[Stored data]
----------------

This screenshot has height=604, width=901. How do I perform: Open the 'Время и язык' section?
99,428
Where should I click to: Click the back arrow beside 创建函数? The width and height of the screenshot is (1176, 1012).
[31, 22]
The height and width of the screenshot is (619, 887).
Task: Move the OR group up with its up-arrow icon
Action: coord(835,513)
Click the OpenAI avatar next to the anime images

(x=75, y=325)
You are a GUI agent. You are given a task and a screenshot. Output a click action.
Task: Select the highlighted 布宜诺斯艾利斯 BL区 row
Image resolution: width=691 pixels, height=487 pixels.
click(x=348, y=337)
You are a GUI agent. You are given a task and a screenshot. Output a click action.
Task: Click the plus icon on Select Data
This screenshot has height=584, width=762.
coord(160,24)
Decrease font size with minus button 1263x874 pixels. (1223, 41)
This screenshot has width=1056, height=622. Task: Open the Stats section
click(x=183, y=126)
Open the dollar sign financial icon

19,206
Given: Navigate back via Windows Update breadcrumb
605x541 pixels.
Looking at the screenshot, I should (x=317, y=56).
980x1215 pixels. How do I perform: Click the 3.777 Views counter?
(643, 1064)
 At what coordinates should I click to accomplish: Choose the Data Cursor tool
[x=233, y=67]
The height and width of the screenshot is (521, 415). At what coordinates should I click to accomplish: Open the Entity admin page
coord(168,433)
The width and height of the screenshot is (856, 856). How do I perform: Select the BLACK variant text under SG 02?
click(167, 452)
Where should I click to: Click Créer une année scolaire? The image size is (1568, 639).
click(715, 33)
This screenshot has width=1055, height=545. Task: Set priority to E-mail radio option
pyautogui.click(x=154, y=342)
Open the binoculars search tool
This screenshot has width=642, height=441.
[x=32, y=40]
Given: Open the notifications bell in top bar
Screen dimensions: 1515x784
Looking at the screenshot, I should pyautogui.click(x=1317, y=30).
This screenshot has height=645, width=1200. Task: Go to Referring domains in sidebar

----------------

> [WHAT THE EXERCISE ASKS] Give back the data above exactly as it appears.

> [RESULT]
This screenshot has height=604, width=901. How do I perform: Open the 'Время и язык' section?
99,428
Where should I click to: Click the back arrow beside 创建函数? The width and height of the screenshot is (1176, 1012).
[31, 22]
The height and width of the screenshot is (619, 887).
Task: Move the OR group up with its up-arrow icon
Action: coord(835,513)
Click the OpenAI avatar next to the anime images

(x=75, y=325)
You are a GUI agent. You are given a task and a screenshot. Output a click action.
Task: Select the highlighted 布宜诺斯艾利斯 BL区 row
Image resolution: width=691 pixels, height=487 pixels.
click(x=348, y=337)
You are a GUI agent. You are given a task and a screenshot. Output a click action.
Task: Click the plus icon on Select Data
This screenshot has height=584, width=762.
coord(160,24)
Decrease font size with minus button 1263x874 pixels. (1223, 41)
This screenshot has width=1056, height=622. Task: Open the Stats section
click(x=183, y=126)
Open the dollar sign financial icon

19,206
Given: Navigate back via Windows Update breadcrumb
605x541 pixels.
Looking at the screenshot, I should (x=317, y=56).
980x1215 pixels. How do I perform: Click the 3.777 Views counter?
(643, 1064)
 At what coordinates should I click to accomplish: Choose the Data Cursor tool
[x=233, y=67]
The height and width of the screenshot is (521, 415). At what coordinates should I click to accomplish: Open the Entity admin page
coord(168,433)
The width and height of the screenshot is (856, 856). How do I perform: Select the BLACK variant text under SG 02?
click(167, 452)
Where should I click to: Click Créer une année scolaire? The image size is (1568, 639).
click(715, 33)
This screenshot has width=1055, height=545. Task: Set priority to E-mail radio option
pyautogui.click(x=154, y=342)
Open the binoculars search tool
This screenshot has width=642, height=441.
[x=32, y=40]
Given: Open the notifications bell in top bar
Screen dimensions: 1515x784
Looking at the screenshot, I should pyautogui.click(x=1317, y=30).
This screenshot has height=645, width=1200. Task: Go to Referring domains in sidebar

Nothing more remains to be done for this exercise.